Although the media is euphoric about a financial transaction tax, I´m not very frightened that the tax will really be put to the vote in December. We have had numerous reports about this tax in the German media since 2012 and no progress has been made yet (which is good).

The biggest problem is that almost none of the 10 countries that want to introduce the tax are financial hubs, and therefore the tax will not reach its goals. Furthermore, countries like the UK and US won´t implement a financial transaction tax, so most traders can easily switch from EUREX in Frankfurt to LSE in London. I´m sure they will cross-list most products. There are even rumors about listing famous German futures such as Bund and FDAX in Singapore. For most banks, hedge funds and other institutions, a financial transaction tax introduced by only 10 European countries is a solvable problem.

In the end, retail traders will pay the price, by not being able to switch their trading to other countries and by not being able to circumvent the tax through non-taxed products like CFDs.

In this context, the talk about banning CFDs in Germany makes sense.

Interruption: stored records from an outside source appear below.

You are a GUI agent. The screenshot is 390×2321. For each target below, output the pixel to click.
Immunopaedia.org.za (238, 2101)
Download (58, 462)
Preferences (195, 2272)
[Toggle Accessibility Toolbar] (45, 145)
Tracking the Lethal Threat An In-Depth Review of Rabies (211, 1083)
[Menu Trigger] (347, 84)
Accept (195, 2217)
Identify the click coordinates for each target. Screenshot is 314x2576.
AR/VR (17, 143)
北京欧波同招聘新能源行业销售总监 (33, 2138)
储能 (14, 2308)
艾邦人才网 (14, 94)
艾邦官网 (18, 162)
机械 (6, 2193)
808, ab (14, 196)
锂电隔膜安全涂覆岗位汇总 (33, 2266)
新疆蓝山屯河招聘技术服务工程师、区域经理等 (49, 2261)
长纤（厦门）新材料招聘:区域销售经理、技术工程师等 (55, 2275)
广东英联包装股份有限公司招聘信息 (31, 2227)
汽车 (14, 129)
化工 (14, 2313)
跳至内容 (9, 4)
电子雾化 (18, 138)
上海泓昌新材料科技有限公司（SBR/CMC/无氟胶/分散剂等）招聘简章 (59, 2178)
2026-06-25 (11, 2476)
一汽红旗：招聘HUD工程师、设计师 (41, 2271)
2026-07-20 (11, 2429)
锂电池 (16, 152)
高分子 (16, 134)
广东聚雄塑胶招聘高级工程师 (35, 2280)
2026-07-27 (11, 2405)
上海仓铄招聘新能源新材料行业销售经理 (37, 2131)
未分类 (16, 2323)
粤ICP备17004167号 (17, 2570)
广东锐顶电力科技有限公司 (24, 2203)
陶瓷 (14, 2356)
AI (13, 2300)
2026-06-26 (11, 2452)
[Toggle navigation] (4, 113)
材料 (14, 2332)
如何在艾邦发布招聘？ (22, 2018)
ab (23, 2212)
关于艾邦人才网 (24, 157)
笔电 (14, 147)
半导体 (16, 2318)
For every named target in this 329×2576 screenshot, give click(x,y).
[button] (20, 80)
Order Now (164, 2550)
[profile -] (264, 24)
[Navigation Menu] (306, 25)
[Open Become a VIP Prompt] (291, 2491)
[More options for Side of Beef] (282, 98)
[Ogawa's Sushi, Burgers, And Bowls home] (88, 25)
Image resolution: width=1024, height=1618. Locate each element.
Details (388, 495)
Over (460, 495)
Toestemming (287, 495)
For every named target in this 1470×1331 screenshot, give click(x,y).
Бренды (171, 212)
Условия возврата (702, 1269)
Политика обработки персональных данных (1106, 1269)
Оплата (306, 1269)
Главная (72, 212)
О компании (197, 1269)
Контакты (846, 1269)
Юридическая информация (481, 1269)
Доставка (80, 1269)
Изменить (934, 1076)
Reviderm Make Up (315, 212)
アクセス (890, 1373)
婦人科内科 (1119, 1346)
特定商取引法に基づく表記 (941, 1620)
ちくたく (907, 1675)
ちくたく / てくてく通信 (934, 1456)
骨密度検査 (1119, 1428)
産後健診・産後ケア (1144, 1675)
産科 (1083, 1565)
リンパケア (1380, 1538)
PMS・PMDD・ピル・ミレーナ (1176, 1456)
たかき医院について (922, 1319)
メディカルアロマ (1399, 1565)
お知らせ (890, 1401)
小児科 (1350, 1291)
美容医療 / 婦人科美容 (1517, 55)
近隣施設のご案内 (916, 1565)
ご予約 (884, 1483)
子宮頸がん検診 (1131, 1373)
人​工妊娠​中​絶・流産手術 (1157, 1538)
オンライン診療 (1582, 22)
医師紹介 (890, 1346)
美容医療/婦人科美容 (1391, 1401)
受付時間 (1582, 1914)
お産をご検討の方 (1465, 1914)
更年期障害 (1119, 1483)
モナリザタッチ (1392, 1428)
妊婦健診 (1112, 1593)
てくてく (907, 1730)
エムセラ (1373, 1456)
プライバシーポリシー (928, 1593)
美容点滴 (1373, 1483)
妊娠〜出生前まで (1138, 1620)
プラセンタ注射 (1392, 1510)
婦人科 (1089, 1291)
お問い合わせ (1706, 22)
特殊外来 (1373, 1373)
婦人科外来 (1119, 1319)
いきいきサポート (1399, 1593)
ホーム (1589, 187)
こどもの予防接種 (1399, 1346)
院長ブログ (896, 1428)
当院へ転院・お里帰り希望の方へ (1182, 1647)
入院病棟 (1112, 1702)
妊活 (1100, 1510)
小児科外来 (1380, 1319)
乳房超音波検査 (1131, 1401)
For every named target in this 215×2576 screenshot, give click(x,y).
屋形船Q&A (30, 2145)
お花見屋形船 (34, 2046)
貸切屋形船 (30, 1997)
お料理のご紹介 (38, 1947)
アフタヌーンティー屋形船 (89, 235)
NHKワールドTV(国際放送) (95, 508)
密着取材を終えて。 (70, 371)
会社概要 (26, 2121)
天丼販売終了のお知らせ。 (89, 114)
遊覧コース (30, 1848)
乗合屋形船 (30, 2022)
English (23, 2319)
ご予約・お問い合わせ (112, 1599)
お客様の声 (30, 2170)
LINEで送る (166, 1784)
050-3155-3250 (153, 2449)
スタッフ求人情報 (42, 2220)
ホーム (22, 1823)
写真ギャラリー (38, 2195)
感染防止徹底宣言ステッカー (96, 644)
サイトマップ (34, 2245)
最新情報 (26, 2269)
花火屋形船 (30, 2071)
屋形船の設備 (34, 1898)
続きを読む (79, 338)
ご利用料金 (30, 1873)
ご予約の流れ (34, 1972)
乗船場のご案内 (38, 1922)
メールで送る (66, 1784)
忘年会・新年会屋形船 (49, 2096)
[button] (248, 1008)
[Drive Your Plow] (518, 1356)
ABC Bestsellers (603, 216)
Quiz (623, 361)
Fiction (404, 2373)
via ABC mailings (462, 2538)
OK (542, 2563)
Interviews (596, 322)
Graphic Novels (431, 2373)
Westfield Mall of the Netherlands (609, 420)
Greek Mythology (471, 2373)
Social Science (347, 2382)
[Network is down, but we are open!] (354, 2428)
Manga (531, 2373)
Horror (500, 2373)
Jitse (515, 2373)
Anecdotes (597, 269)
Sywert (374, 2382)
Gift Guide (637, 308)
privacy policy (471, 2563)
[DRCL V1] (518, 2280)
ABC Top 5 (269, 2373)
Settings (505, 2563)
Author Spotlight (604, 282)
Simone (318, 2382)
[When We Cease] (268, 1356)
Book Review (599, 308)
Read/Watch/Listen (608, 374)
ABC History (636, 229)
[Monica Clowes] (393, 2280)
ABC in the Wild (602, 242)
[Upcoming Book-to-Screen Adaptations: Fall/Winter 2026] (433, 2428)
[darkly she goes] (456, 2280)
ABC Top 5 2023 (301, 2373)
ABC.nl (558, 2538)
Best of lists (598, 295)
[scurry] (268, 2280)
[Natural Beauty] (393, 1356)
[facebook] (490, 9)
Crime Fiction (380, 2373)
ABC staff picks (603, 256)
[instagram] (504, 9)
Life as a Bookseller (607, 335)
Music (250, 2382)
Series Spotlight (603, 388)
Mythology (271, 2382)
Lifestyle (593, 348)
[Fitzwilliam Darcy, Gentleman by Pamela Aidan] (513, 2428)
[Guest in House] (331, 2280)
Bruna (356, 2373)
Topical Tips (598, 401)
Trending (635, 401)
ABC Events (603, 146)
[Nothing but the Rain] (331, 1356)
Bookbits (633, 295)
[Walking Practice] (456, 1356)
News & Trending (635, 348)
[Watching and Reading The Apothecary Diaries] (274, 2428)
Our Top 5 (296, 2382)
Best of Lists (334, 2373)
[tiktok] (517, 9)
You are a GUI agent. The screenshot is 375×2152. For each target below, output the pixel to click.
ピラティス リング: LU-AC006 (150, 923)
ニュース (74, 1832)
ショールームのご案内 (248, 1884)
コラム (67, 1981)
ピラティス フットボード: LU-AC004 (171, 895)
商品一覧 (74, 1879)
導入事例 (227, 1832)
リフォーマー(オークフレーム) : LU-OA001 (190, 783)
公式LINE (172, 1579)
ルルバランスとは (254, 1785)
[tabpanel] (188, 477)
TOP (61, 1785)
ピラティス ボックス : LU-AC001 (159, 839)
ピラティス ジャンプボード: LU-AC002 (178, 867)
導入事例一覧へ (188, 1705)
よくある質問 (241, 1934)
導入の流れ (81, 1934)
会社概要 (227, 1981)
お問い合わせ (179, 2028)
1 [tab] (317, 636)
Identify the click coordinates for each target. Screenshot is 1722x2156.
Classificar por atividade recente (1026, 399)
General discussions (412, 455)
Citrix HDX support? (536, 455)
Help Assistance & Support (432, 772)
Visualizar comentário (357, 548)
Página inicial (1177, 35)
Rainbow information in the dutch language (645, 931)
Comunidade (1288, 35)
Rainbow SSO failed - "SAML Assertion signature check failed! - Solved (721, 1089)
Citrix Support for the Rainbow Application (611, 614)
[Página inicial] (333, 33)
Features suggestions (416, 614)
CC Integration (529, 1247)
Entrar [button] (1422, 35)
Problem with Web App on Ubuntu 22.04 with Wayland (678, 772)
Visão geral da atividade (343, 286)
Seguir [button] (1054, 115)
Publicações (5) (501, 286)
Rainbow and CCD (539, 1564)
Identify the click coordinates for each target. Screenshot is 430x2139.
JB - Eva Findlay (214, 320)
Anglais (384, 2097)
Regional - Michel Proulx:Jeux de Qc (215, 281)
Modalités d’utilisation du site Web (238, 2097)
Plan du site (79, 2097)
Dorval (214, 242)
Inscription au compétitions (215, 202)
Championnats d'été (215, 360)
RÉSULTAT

It is not about protecting the consumer but about preventing him from moving to non-taxed trading products. We can draw the parallel with France where a financial transaction tax was implemented in 2012. There it is applied on buying and selling the biggest French companies with a market cap of over one billion euros. As a result, volume in these stocks dropped since then and the tax proceeds are 60 per cent lower than projected. So is it a coincidence that politicians talk about prohibiting the marketing of CFDs?

For the moment, all we can do is to wait until December if the 10 countries can really reach an agreement. If not, that´s a good sign. If yes, we will have to wait again to see what the tax will look like. I will keep you updated as soon as I know more.